# PROBLEM REQUIREMENTS
Starting with the line that holds "This screenshot has width=904, height=1316." and stopping after the line that holds "The height and", repeat the lines below word for word, without the pictures.

(Stored items)
- - - - -

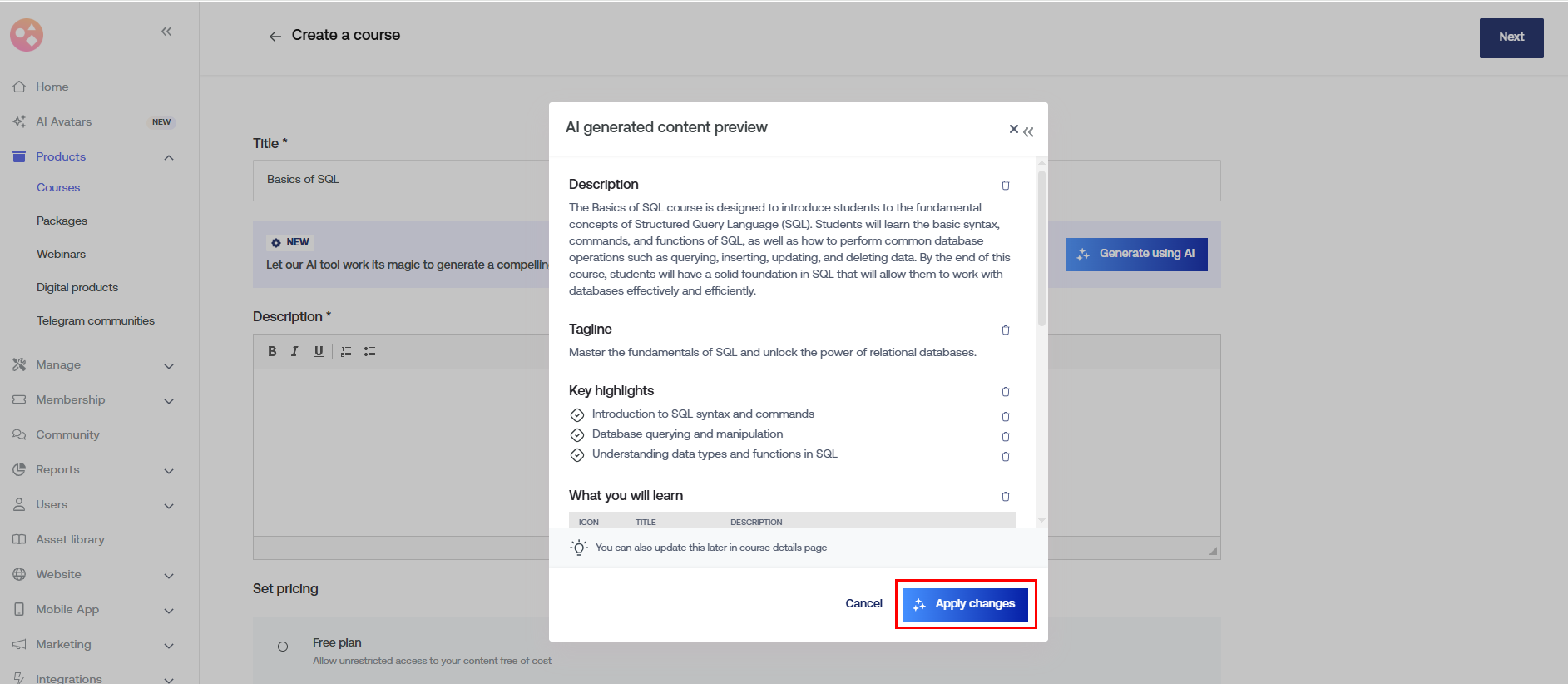Toggle underline formatting in description editor

(x=319, y=352)
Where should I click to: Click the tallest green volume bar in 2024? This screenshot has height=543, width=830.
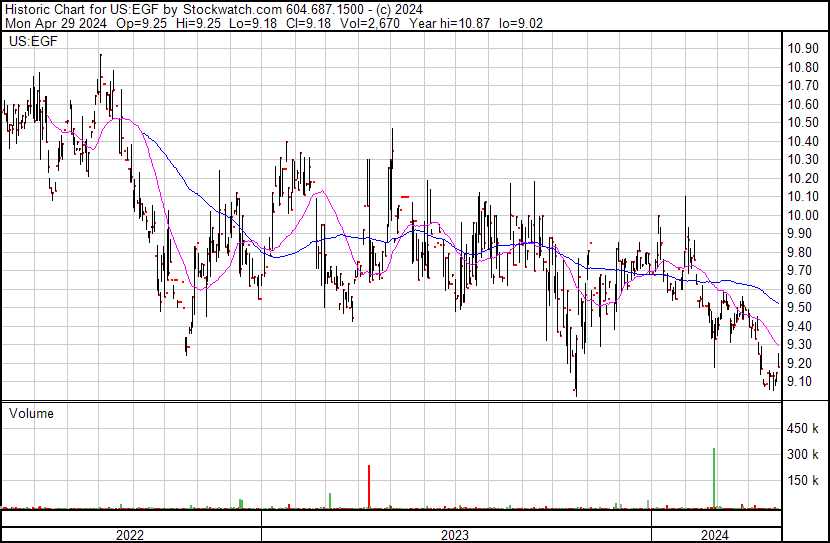click(x=714, y=478)
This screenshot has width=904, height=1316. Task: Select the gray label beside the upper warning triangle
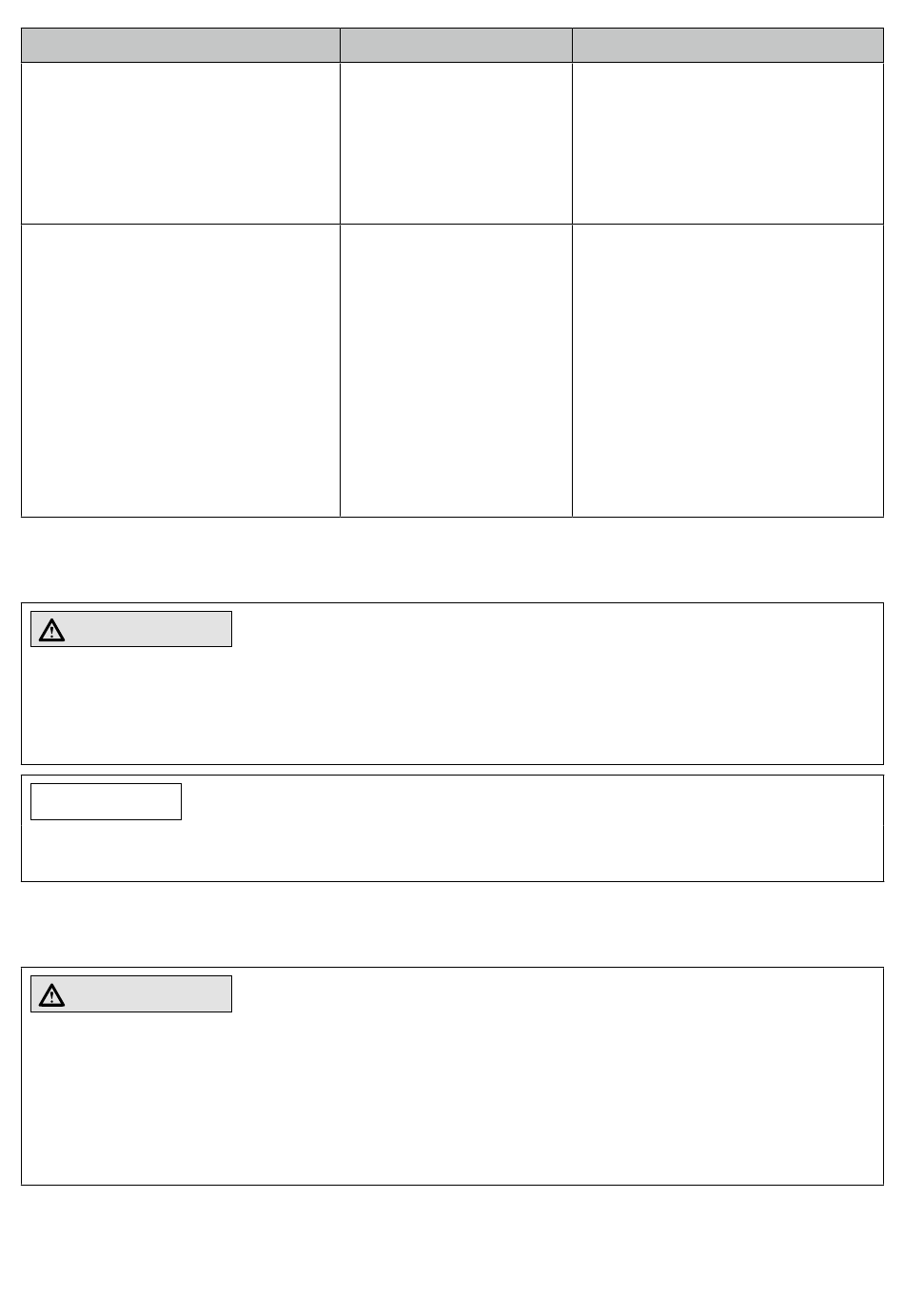coord(131,629)
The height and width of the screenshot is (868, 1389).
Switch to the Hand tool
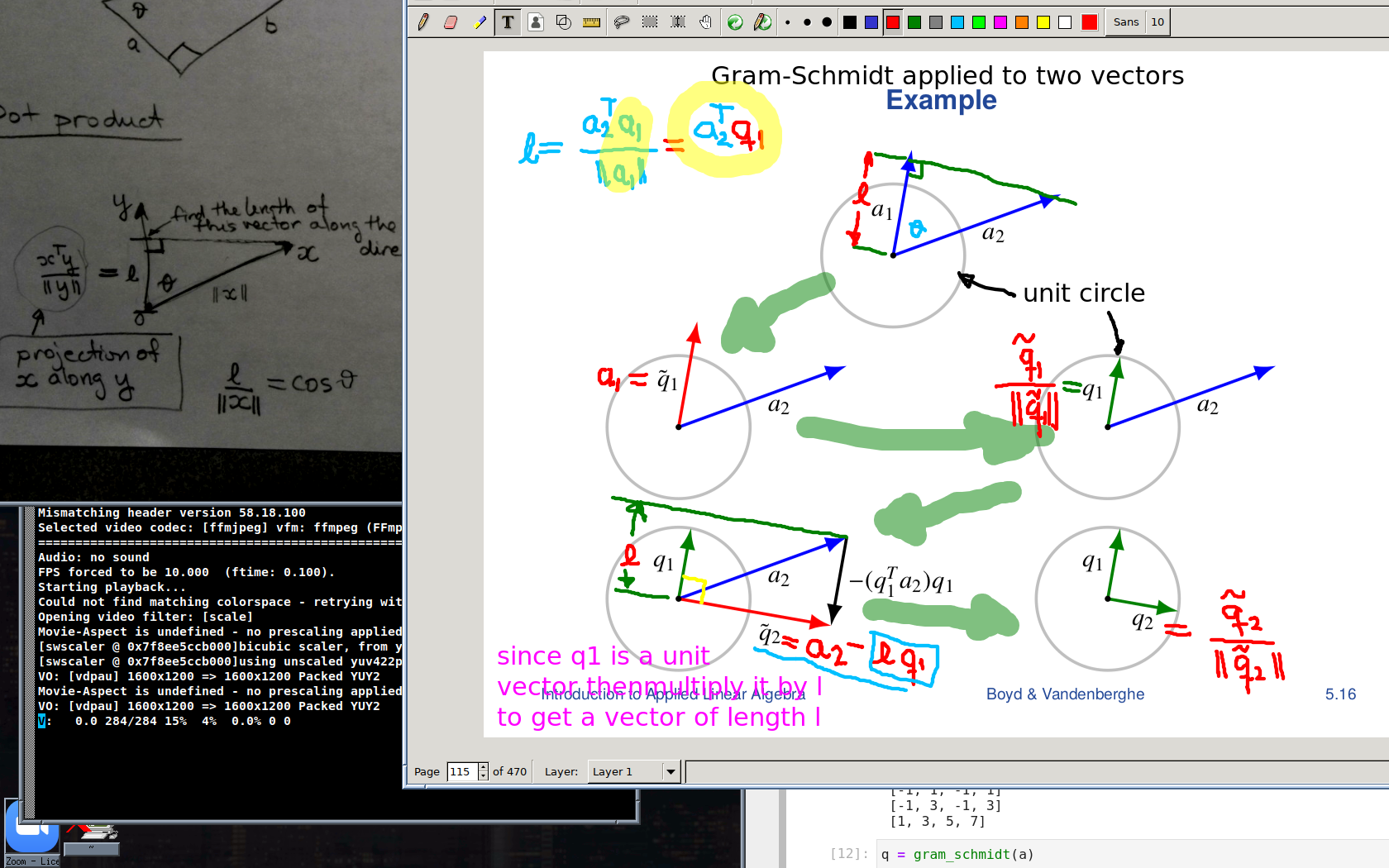click(x=706, y=22)
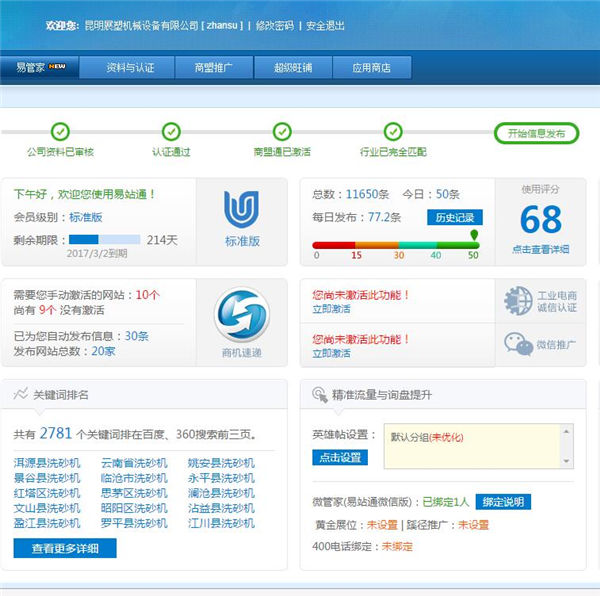This screenshot has height=596, width=600.
Task: Click the 行业已完全匹配 green checkmark
Action: (x=394, y=131)
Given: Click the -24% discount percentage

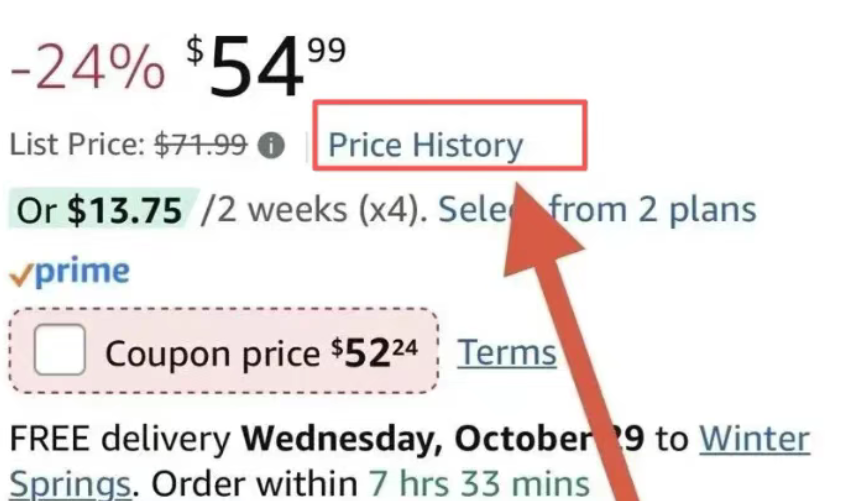Looking at the screenshot, I should coord(86,68).
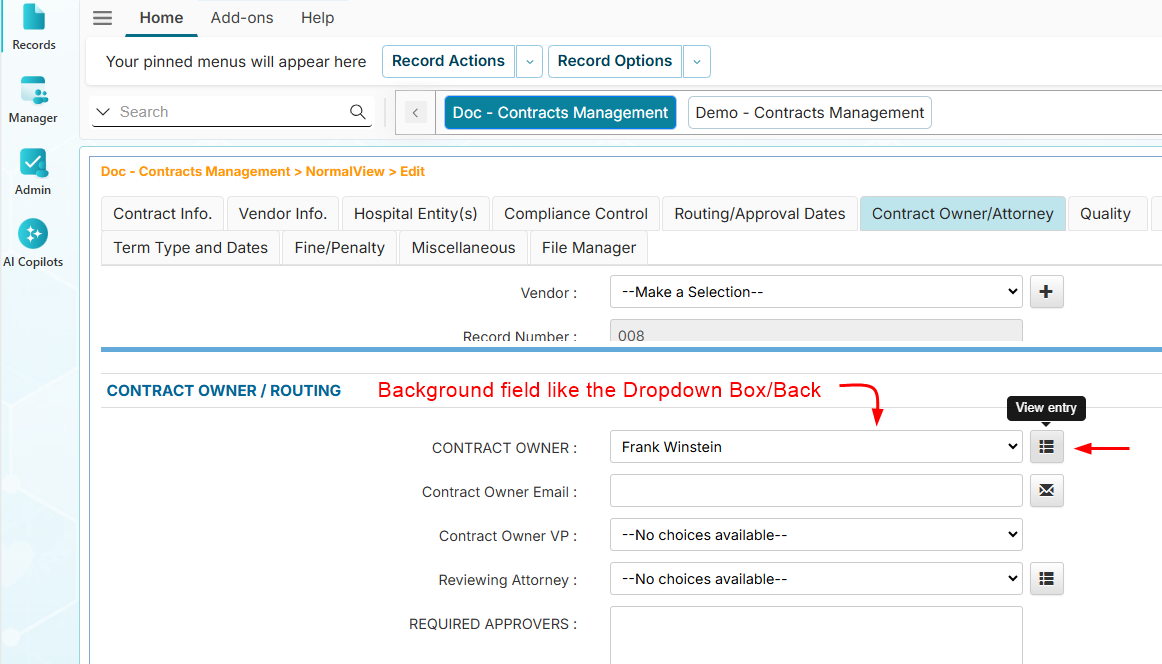Click the View entry icon beside Contract Owner

click(1046, 447)
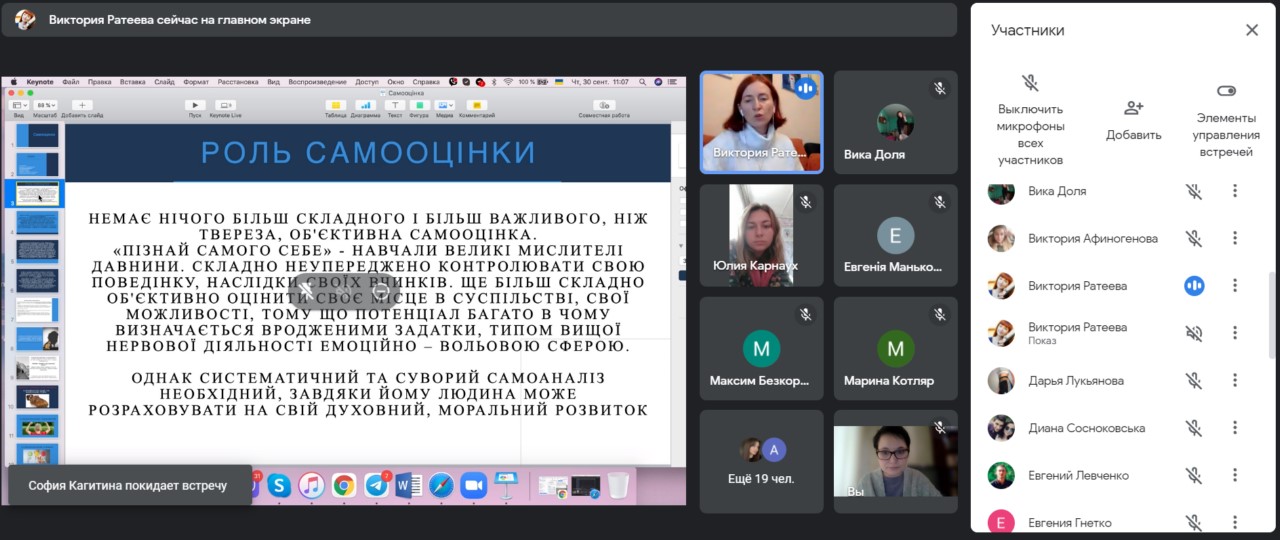Show the other 19 participants tile
The width and height of the screenshot is (1280, 540).
pyautogui.click(x=761, y=459)
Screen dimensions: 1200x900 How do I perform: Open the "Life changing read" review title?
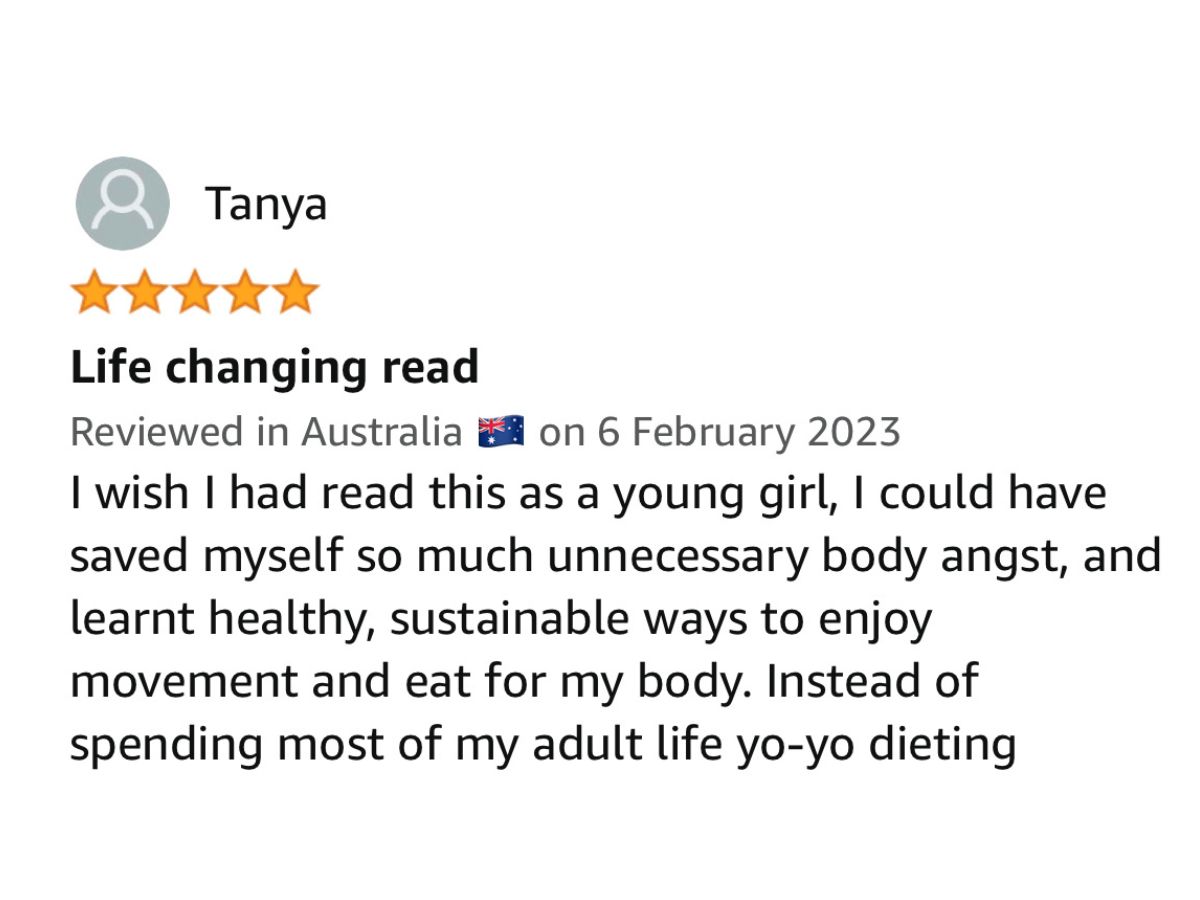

- - - - -

# TASK ANSWER
This screenshot has width=904, height=1316. Task: Select the gray label beside the upper warning triangle
coord(131,629)
The height and width of the screenshot is (868, 1389).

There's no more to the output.